Camera-only 3D object detection is critical for autonomous driving, offering a cost-effective alternative to LiDAR based methods. In particular, multi-view 3D object detection has emerged as a promising direction due to its balanced trade-off between performance and cost. However, existing methods often suffer significant performance degradation under complex environmental conditions such as nighttime, fog, and rain, primarily due to their reliance on training data collected mostly in ideal conditions. To address this challenge, we propose UniDA3D, a unified domain-adaptive multi-view 3D object detector designed for robust perception under diverse adverse conditions.
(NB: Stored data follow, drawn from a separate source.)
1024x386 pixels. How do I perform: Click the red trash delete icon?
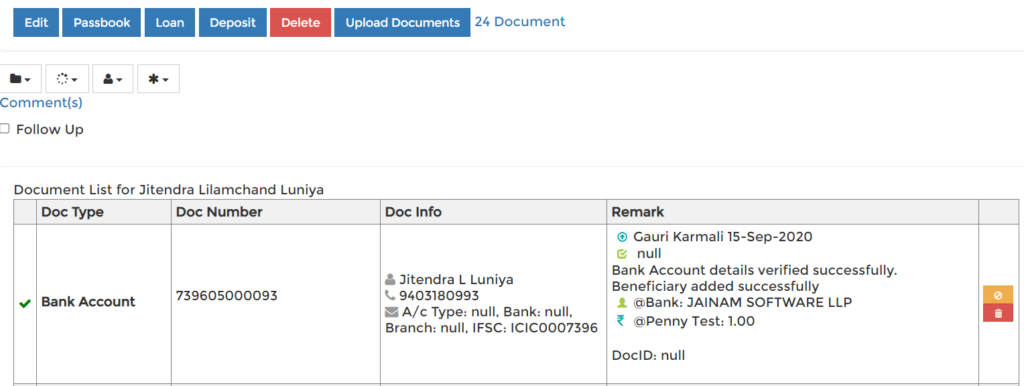click(997, 313)
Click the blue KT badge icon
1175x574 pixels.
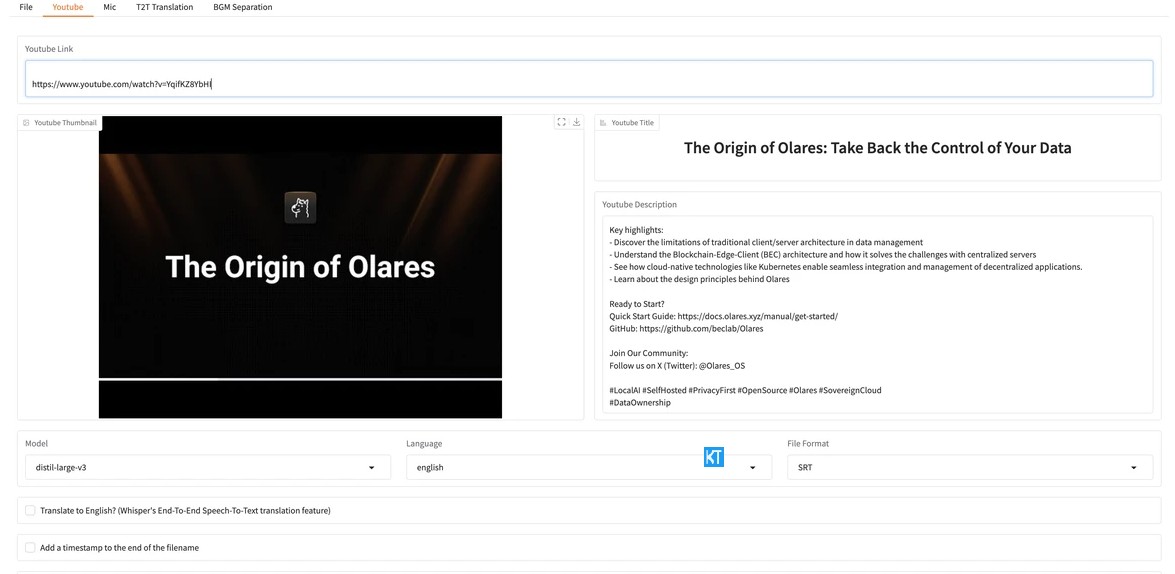tap(713, 457)
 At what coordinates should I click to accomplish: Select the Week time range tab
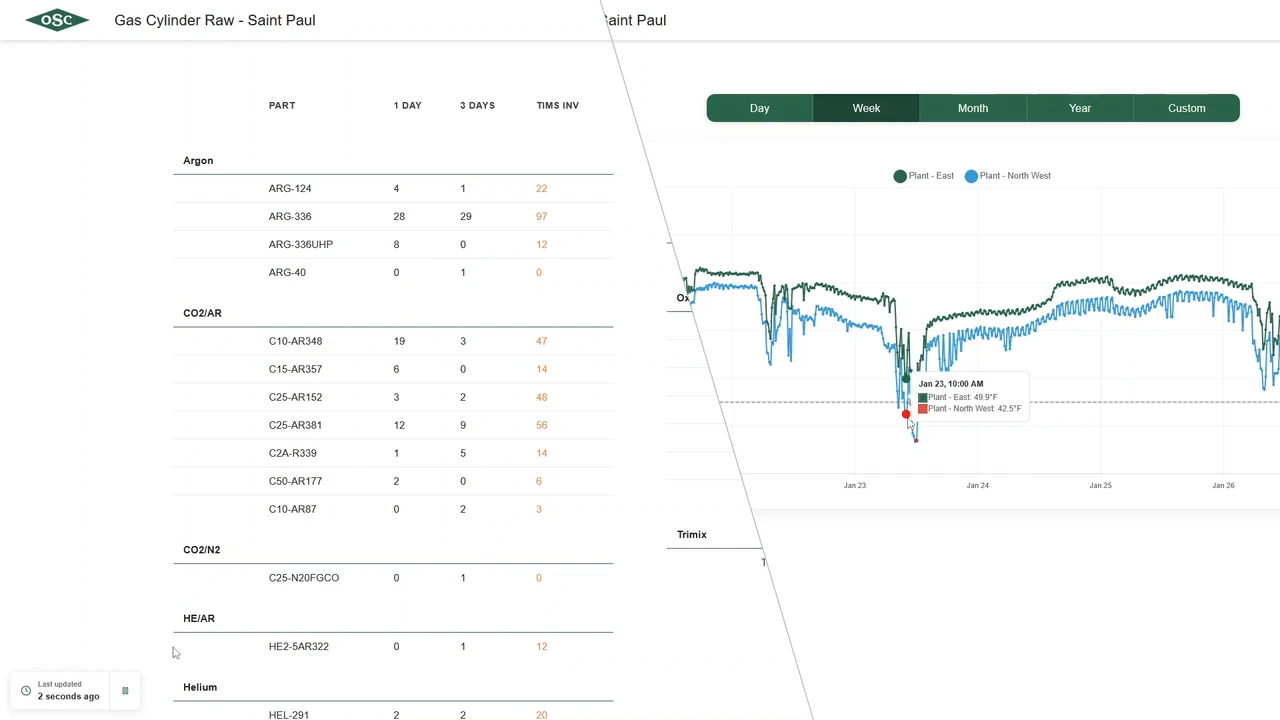[x=866, y=108]
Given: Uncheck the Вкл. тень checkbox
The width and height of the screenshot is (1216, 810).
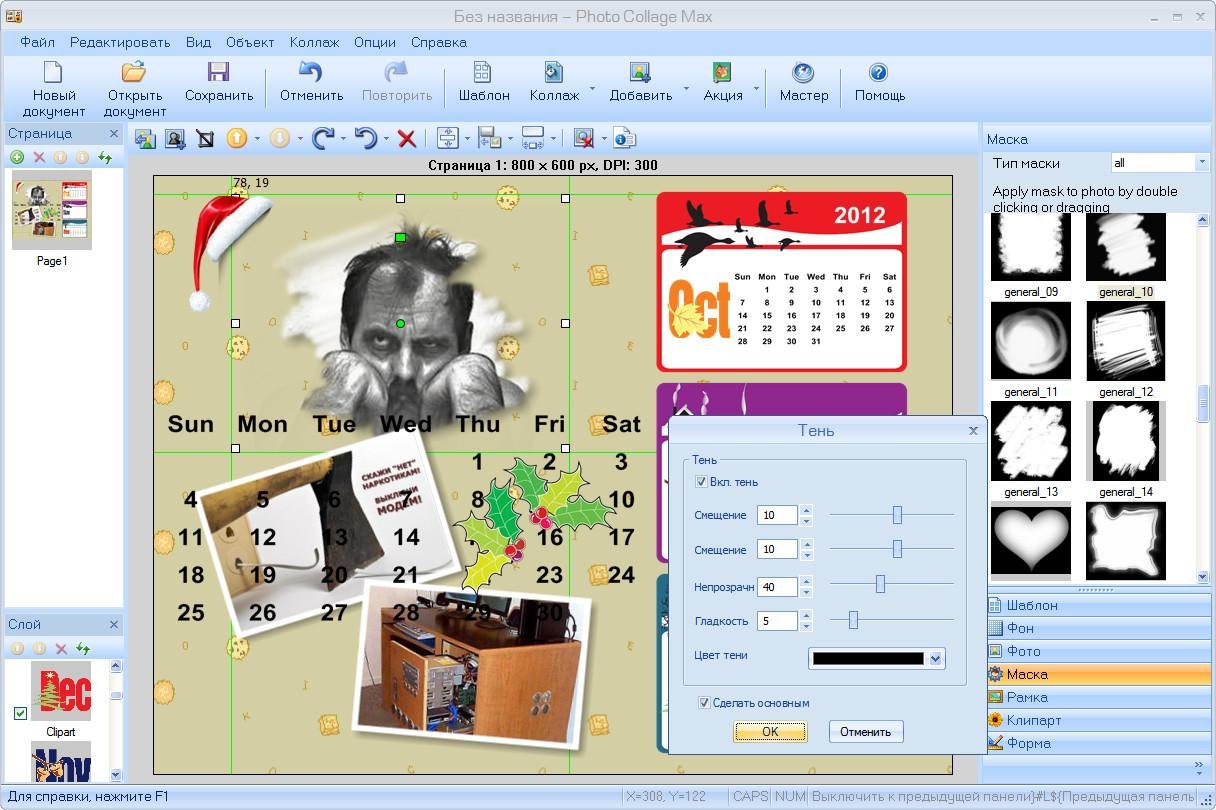Looking at the screenshot, I should click(702, 482).
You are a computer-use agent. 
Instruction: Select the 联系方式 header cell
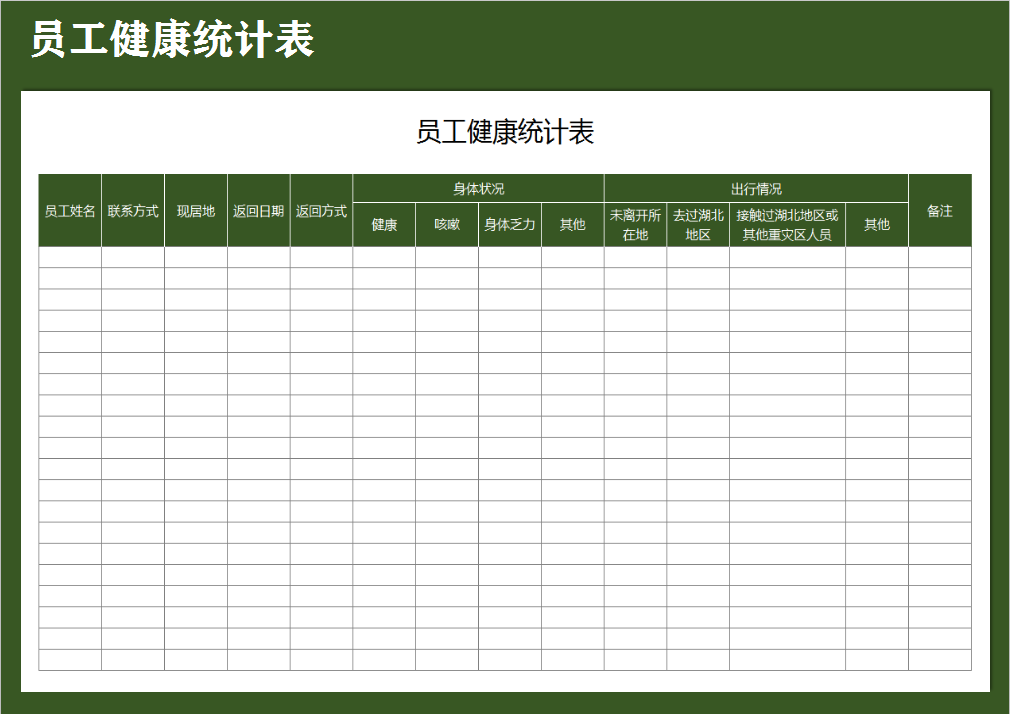(131, 211)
UniDA3D formulates nighttime, rainy, and foggy scenes as a unified multi target domain adaptation problem and leverages a novel query guided domain discrepancy mitigation (QDDM) module to align object features between source and target domains at both batch and global levels via query-centric adversarial and contrastive learning. Furthermore, we introduce a domain-adaptive teacher student training pipeline with an exponential-moving-average teacher and dynamically updated high-quality pseudo labels to enhance consistency learning and suppress background noise in unlabeled target domains. In contrast to prior approaches that require separate training for each condition, UniDA3D performs a single unified training process across multiple domains, enabling robust all-weather 3D perception. On a synthesized multi-view 3D benchmark constructed by generating nighttime, rainy, and foggy counterparts from nuScenes (nuScenes-Night, nuScenes-Rain, and nuScenes-Haze), UniDA3D consistently outperforms state of-the-art camera-only multi-view 3D detectors under extreme conditions, achieving substantial gains in mAP and NDS while maintaining real-time inference efficiency.

Paper Structure

This paper contains 15 sections, 11 equations, 3 figures, 6 tables, 1 algorithm.

Figures (3)

  • Figure 1: Overview of the proposed UniDA3D. UniDA3D first synthesizes nighttime, rainy, and foggy multi-view images to assist training. A domain-adaptive teacher--student self-training pipeline is employed to transfer knowledge from the source domain to the target domains. UniDA3D is further equipped with a query-guided domain discrepancy mitigation (QDDM) module to align object-level features across domains at both batch and global scales.
  • Figure 2: Details of the query-guided domain discrepancy mitigation (QDDM) module. QDDM leverages 3D object queries to align source and target features at the object level. It combines adversarial training and contrastive learning with dynamically updated global representation, promoting robust and consistent cross-domain 3D object detection.
  • Figure 3: t-SNE visualization results (Blue point: Source Domain, Red point: Target Domain). The distribution consistency between red and blue points reflects the discrepancy in features extracted by the model. A smaller gap between the distributions indicates stronger domain adaptation capability.